Warning: Enabling egress without an
ipBlockfor the kube-apiserver cuts the controller off from the cluster — it can no longer read or write any object, and every reconcile fails. Always include the apiserver CIDR before turning egress on.
Find the apiserver’s address with:
kubectl get endpoints kubernetes -n default -o jsonpath='{.subsets[*].addresses[*].ip}'
Use that IP as a /32 (or your control plane’s CIDR for an HA apiserver). A
complete controller egress block — DNS, the apiserver, source-controller, S3, and an
OTLP collector — looks like this:
networkPolicy:
enabled: true
egress:
enabled: true
# DNS to the cluster DNS namespace. Without this, every flow below
# fails name resolution.
dns: true
dnsNamespace: kube-system
to:
# kube-apiserver — not label-selectable, so an ipBlock CIDR.
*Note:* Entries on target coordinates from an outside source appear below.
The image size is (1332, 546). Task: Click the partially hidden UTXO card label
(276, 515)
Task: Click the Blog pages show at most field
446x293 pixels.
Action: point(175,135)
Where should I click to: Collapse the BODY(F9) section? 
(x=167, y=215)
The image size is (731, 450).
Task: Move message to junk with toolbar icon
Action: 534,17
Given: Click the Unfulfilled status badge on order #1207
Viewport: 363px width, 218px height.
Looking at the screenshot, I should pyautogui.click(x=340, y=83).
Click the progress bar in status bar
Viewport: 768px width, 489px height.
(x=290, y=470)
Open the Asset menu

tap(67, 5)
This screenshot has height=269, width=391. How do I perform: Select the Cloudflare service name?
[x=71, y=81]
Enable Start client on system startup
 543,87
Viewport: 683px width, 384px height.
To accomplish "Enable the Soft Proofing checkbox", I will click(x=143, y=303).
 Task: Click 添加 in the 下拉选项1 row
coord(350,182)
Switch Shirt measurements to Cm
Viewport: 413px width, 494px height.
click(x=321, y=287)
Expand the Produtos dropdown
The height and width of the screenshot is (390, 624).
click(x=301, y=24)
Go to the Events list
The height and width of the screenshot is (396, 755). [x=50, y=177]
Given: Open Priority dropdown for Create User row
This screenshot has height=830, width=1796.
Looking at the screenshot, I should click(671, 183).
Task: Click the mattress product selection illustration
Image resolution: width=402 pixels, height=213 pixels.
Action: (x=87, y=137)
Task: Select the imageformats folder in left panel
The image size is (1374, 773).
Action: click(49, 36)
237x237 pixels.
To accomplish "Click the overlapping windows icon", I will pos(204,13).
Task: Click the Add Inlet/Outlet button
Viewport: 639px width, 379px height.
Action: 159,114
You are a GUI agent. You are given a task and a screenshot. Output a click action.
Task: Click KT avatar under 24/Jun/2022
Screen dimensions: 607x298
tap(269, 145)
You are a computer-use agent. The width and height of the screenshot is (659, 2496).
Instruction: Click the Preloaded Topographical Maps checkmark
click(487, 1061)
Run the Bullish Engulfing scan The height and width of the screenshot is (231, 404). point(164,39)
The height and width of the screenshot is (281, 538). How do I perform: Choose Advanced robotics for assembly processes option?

# Replace with the IP(s) from the command above.
- to:
- ipBlock:
cidr: 10.0.0.1/32
ports:
- protocol: TCP
port: 443
# source-controller — artifact fetch from the flux-system namespace.
- to:
- namespaceSelector:
matchLabels:
kubernetes.io/metadata.name: flux-system
# S3 rollback store — an ipBlock CIDR for an external endpoint. For
# in-cluster MinIO, use a namespaceSelector instead.
- to:
- ipBlock:
cidr: 198.51.100.0/24
ports:
- protocol: TCP
port: 443
# OTLP collector — an ipBlock CIDR for an external endpoint. For an
# in-cluster collector, use a namespaceSelector instead.
- to:
- ipBlock:
cidr: 203.0.113.10/32
ports:
- protocol: TCP
port: 4317
Add an ipBlock peer for each remote-cluster apiserver named by a spec.kubeConfig
and for each http-action / direct sourceRef host the controller reaches. Trim
the rest to what your install actually uses: drop the S3 block when no rollback store
is configured, and drop the OTLP block when tracing is off. The apiserver and DNS
rules are non-negotiable for the controller.
For the full set of chart values, see Helm chart values.